Claro, Guilty Crown também foi uma aposta de algo que o I.G. estaria de olho a muito tempo, fazer uma história completamente para o “novo” publico. Higashi no Eden conseguiu fazer isso sem estragar as origens do estúdio, talvez por ter vindo de um Diretor antigo do mesmo ? (Kenji Kamiyama)
Vemos que a tal mudança para novas apostas, já era de antes de GC, mas GC não teria sido brutal de mais para alcançar esse público ? Essa é a chave pro roteiro de GC ter dado errado não só para o publico, mas para o estúdio também. Aproveitando o já citado Higashi no Eden, que busca o público atual focando-se em uma aventura incomum, para resolver os problemas atuais do país, com a coisa que os adolescentes talvez mais desejam nessa fase, o dinheiro.

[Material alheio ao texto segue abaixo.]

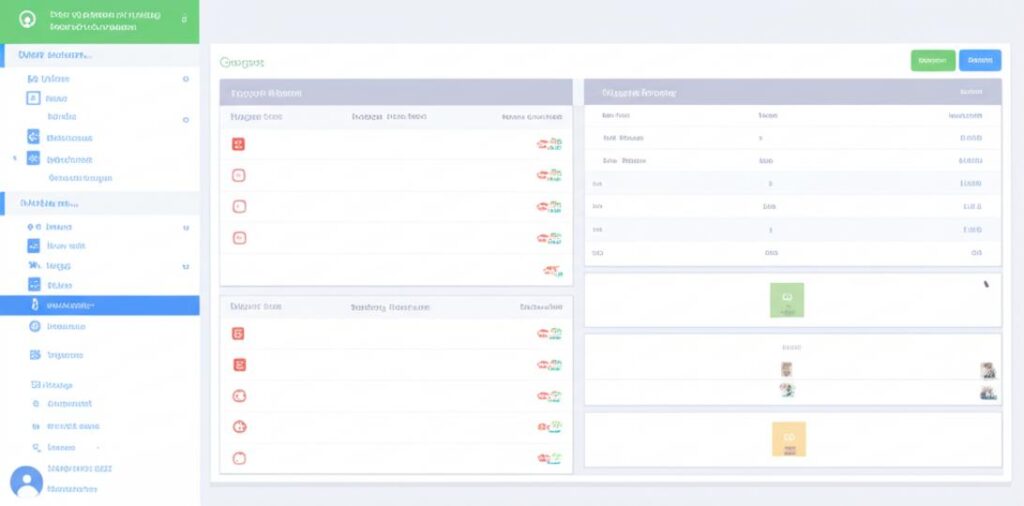Click the orange square tile in the bottom-right panel
Viewport: 1024px width, 506px height.
788,438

Akira é um dos selecionados para participar da “seleção”, onde 11 selecionados ganham um celular que pode comprar tudo com poder politico. Cada celular há 8 bilhões, os candidatos devem usar o dinheiro para mudar o país, o vencedor é quem conseguir primeiro.

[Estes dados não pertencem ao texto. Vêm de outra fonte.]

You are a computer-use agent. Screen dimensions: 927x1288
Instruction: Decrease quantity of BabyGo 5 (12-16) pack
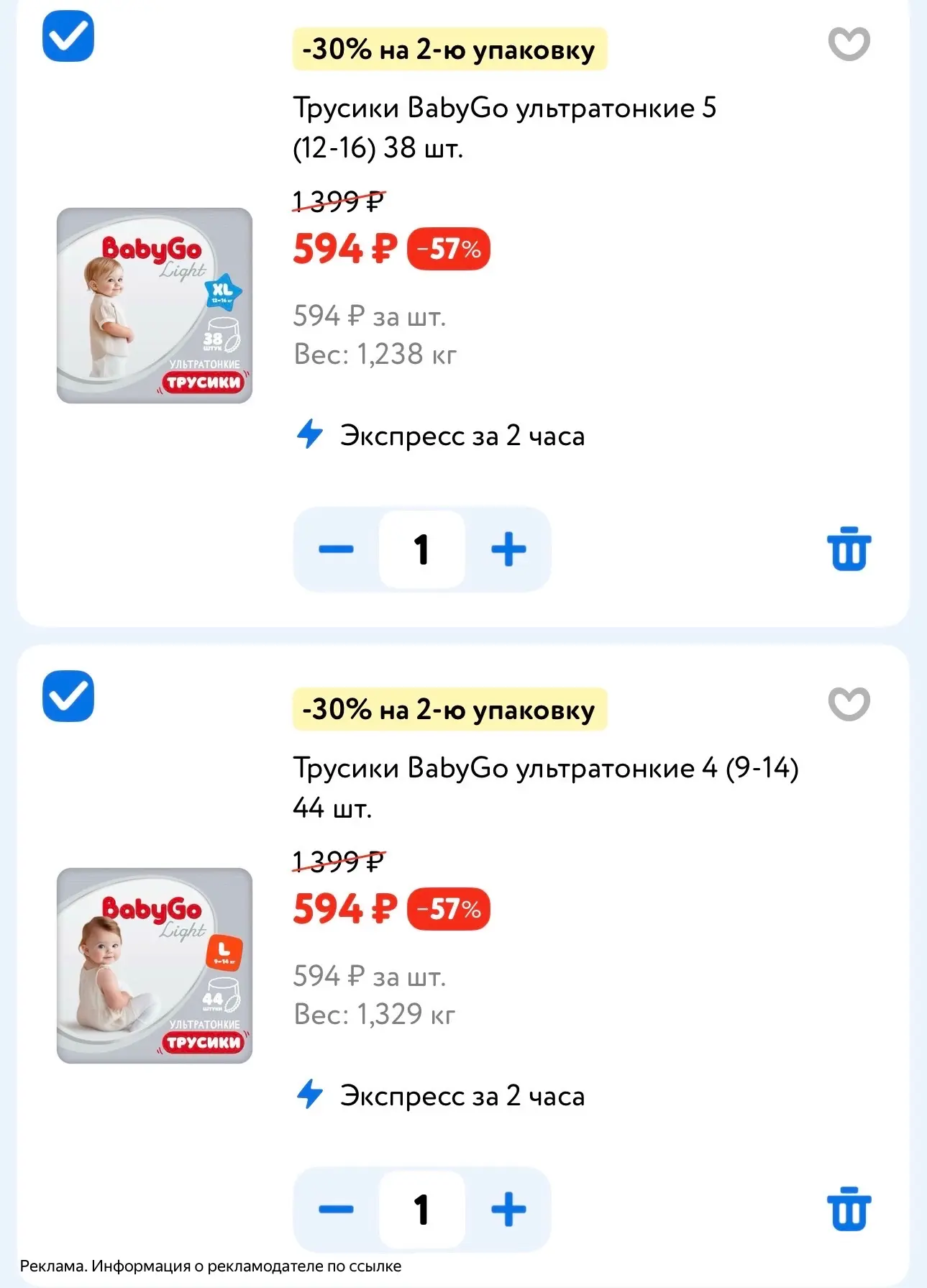pyautogui.click(x=336, y=549)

Viram ? Uma jogada interessante para o publico adolescente. Forá os outros focos também para adolescentes de Higashi no Eden; Pós-escola/formatura, Romance e Aventura.

Uma história simples com mensagens profundas feito para um público geral. Usa o survivor, romance e até a aventura para mandar suas mensagens. Eden deu tão certo, que em certas pesquisas no Japão da época, superava Full Metal Alchemist: Brotherhood, na parte de popularidade.
Seria então fácil o caminho aqui, o estúdio usou Eden como aposta de um roteiro simples, GC com roteiro grande e com mais destaques. Bom, o resultado mostra; Eden se encaixou com o público, sendo simples, GC não.

Chegamos ao final amigos, espero que tenham gostado desse texto. Fique com a mensagem; seu anime é uma experiencia não só para você, para o estúdio  dele também, animação japonesa é um mercado, e como todo mercado. O que move ele não é só paixão, mas dinheiro e o dinheiro é o principal moldador do estúdios.

Até a próxima…

  • Rafael Silva

    Pois é… pena que é o dinheiro que molda isso pois há vários animes que mereciam uma segunda temporada, mas não deram muito certo financeiramente

    • Pedro Vinicius

      Rafael, apenas um episódio de anime custa entre 150 – 350 Dólares, Bleach por exemplo tenha uma estimativa de ter custado 65 milhões.

    • Pedro Vinicius

      Rafael, isso é um tema muito discutível. Um episódio custa entre 100 mil dólares – 350 mil dólares, Bleach por exemplo pode ter custado ao Pierrot 65 milhões de dólares (ou mais).

  • Matheus Fernandes

    na verdade também achei GC uma decepção pois com o erendo que tinham em mãos poderiam ter feito uma historia digamos que seguisse o roteiro, pois achei GC muito bagunçado apesar de até hoje ouvir as musicas da Inori… pois bem ficamos com um final extremamente confuso…

    • Pedro Vinicius

      Não da pra negar a qualidade da Trilha Sonora composta por Hiroyuki Sawano. Magnifico.